Effects of Angiotensin II AT1-Receptor Blockade on Coronary Dynamics, Function, and Structure in Postischemic Heart Failure in Rats

Abstract

Angiotensin II AT1-receptor blockers (AT1−s) prolong survival in experimental postischemic (coronary artery ligation) heart failure (CHF) in rats. The goal of this study was to investigate whether potential beneficial effects of short- and/or long-term treatment with AT1−s on coronary dynamics, function, and structure develop along with the drug-induced survival prolongation in this model. Coronary blood flow was measured (fluorescent microspheres) in conscious sham, untreated, and irbesartan-treated (50 mg/kg daily for 6 weeks or 6 months, starting 8 days after surgery) CHF rats at baseline and at maximal vasodilatation induced by dipyridamole, and coronary dilatation reserve (CDR) was calculated as the ratio of maximal to baseline coronary flow. Coronary endothelial function was assessed in vitro by measuring the coronary relaxant responses to acetylcholine in the three groups of animals. Finally, cardiac hypertrophy and pericoronary fibrosis also were investigated.
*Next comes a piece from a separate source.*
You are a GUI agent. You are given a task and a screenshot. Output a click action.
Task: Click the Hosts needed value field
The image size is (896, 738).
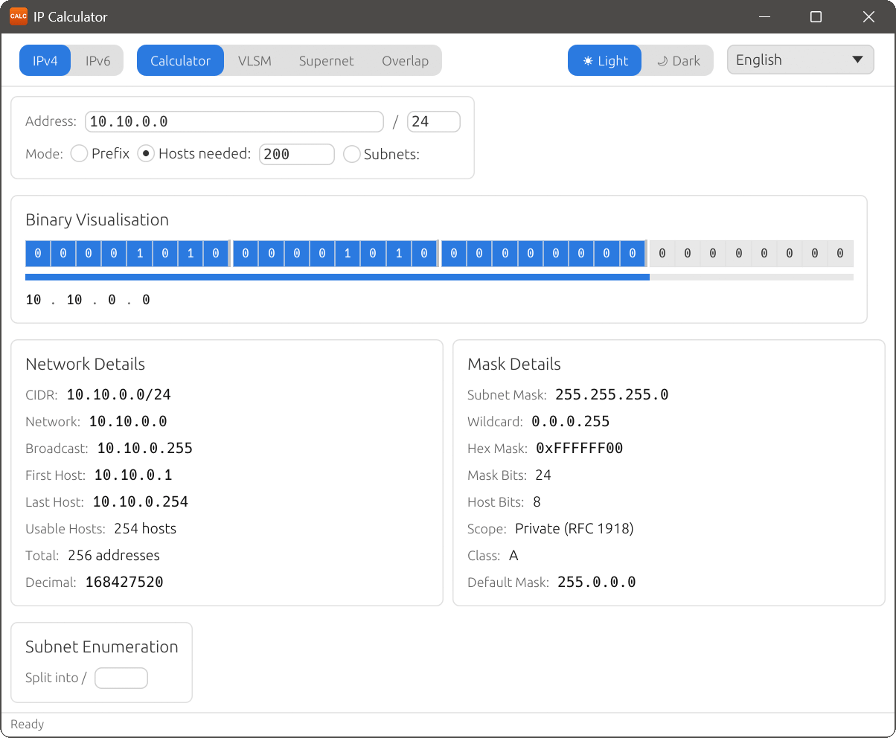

In CHF rats, left (LV) and right (RV) ventricular CDR were markedly depressed at both 7 weeks and 6 months after ligation, whereas coronary endothelial function was significantly impaired only after 6 months. Short-term AT1-receptor blockade with irbesartan did not prevent CDR deterioration at 7 weeks, nor did it significantly oppose cardiac hypertrophy and pericoronary fibrosis development. Prolonged AT1-receptor blockade prevented both RV CDR deterioration and coronary endothelial function impairment. It also limited significantly the increase in LV end diastolic pressure and the development of cardiac hypertrophy and pericoronary fibrosis. In conclusion, in postischemic CHF in rats, alterations of CDR precede those of coronary endothelial function. Long-, but not short-term AT1-receptor blockade prevents endothelial function degradation, opposes RV CDR impairment, prevents pericoronary fibrosis development, and improves systemic hemodynamics. These effects of AT1−s on coronary dynamics, function, and structure (i.e., on myocardial perfusion) may contribute to the drug-induced survival prolongation in this model.